Again, this talk appeals to the industry’s highest ideals. Staff want a clear goal and the tools they require to effect change. And they don’t want to be managed. They want a leader.

“We don't have to be boring risk averse bankers any more,” Harte said. Staff needed to be “not afraid to fail” and “learn through rapid experimentation”, being open to change around new ways of thinking and working.

Isn’t that Google territory?  No, he said, Google only tends to offer sales roles in Australia.

“Developers have better jobs in my organisation because we are spending way more money,” he said. “We have a huge amount of money for innovation.”

Read on to page two for Harte's vision - for the the future of banking IT, but also for himself at CBA.

The CIO also has to have vision.

In Harte’s case, he believes banks have to spend big on IT to “re-architect the entire customer relationship.”

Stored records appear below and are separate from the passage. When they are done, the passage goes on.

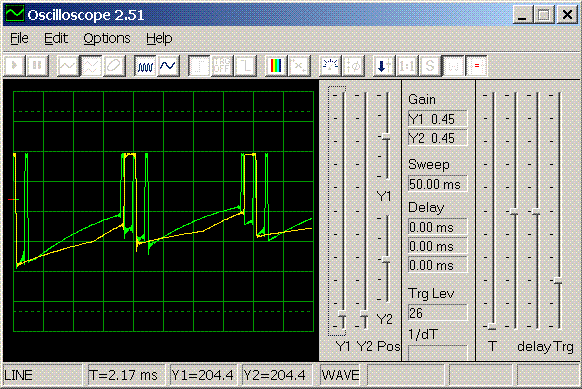Click the S toolbar button
582x389 pixels.
point(430,66)
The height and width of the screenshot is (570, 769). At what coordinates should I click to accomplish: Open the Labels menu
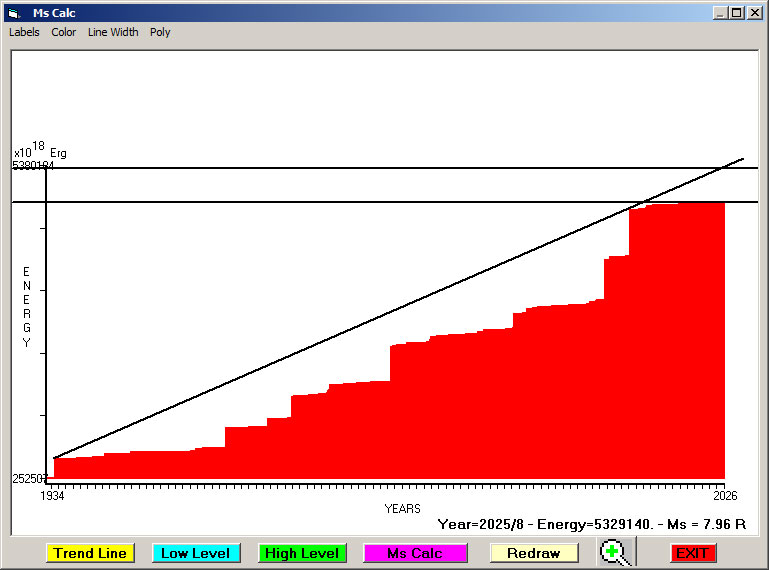(x=24, y=32)
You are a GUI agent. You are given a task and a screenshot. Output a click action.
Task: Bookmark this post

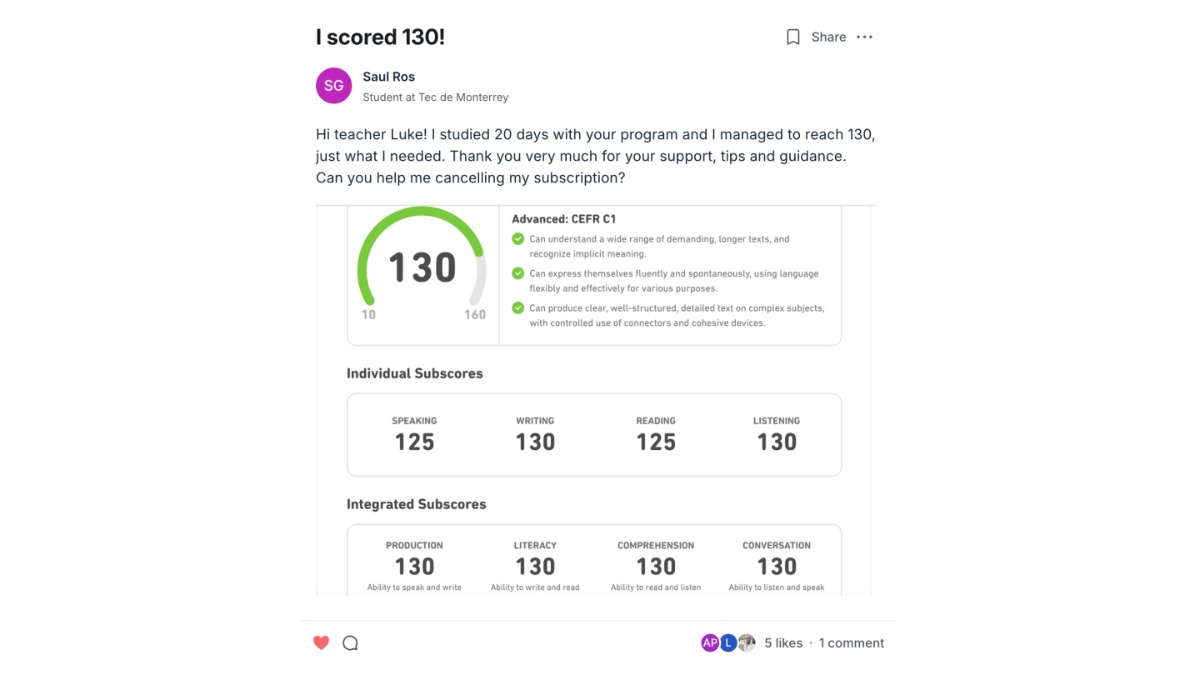coord(793,37)

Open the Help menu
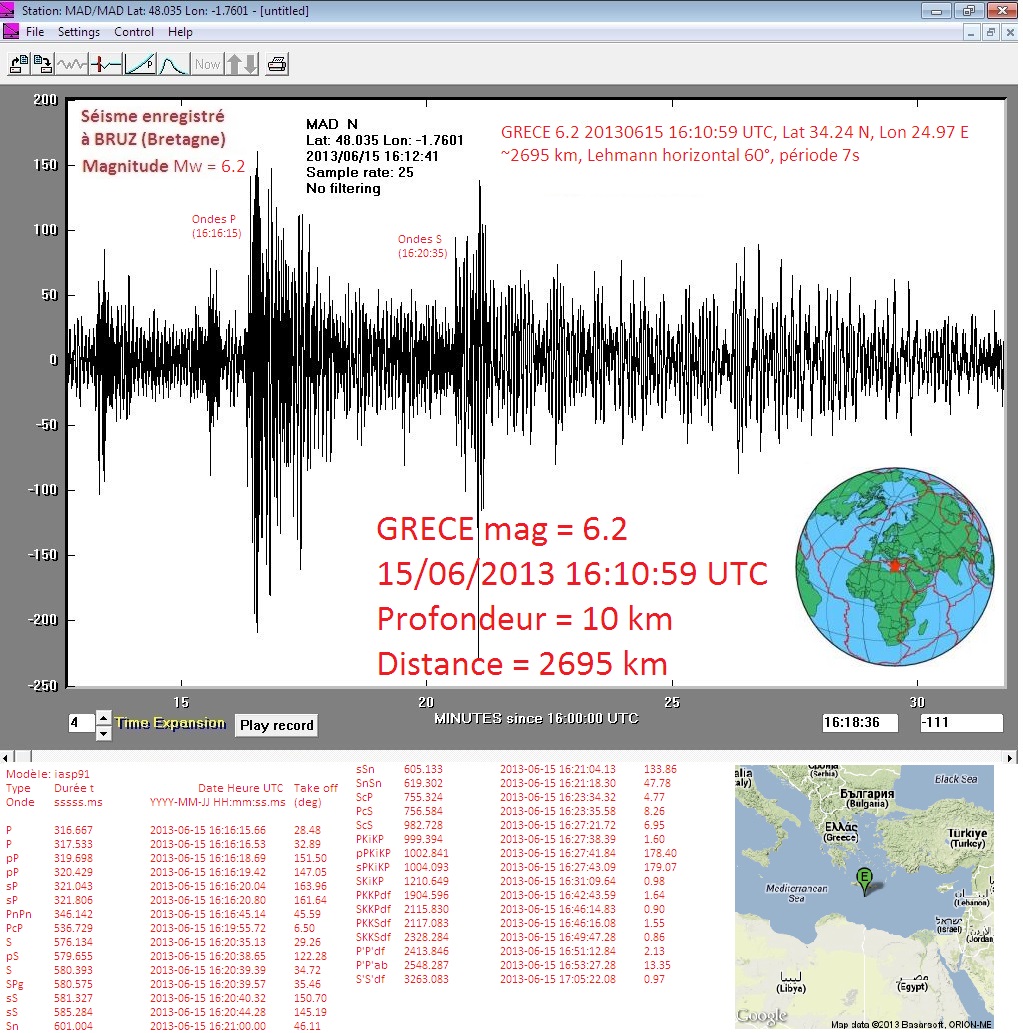coord(180,32)
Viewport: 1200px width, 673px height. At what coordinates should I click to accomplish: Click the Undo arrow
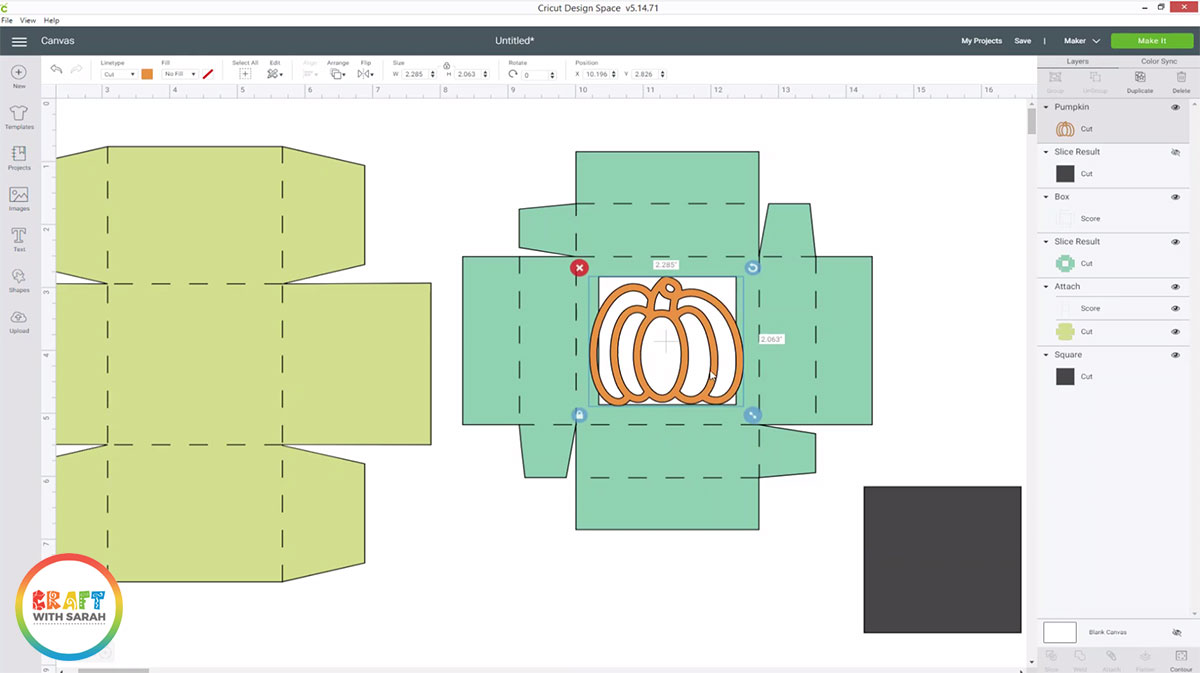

That might involve refusing to answer some tough questions. He couldn’t say for sure whether a bank could achieve return on investment on new mobile or social platforms. Near Field Communication, for example, provides no additional profit, only greater stickiness, which is harder to measure in dollar terms.

But he feels there is no choice. A deeper relationship with customers has to be “accelerated”, he said, to “prevent others from coming into the network and aggregating data to build richer relationships.”

Google might not compete with the Commonwealth bank directly on products, for example, but it might build a richer relationship that is related to the bank’s services.

Any deeper relationship with customers had to fall back on trust, he said.

“That's a conundrum: the world is radically open, and at the same time people are becoming increasingly private.”

Harte intends to build a behavioural and risk profile of every CommBank customer, to reward loyalty and adjust offers to suit individuals. The next killer app would be a free “cyber vault” to manage a customer’s online identity.

Banks should be a consumer’s most trusted partner, he said.

“We have to deserve that trust,” he said. “We have to keep all channels open. We have to respect the information we have, never resell it in any format, give a guarantee around security and maintain privacy with every individual.”

The future

The question is: will Michael Harte be around to see it happen at the Commonwealth Bank?

He didn’t hesitate when asked if he would consider another technology transformation elsewhere.

He would like to give “two or three more years to deliver more value” to CommBank he said, before he would consider “ doing what I have done for the last six years somewhere else.”

As attendees filed out moments later, many must have wondered whether they had ever been so brazen.

Expect a run on cotton white shirts.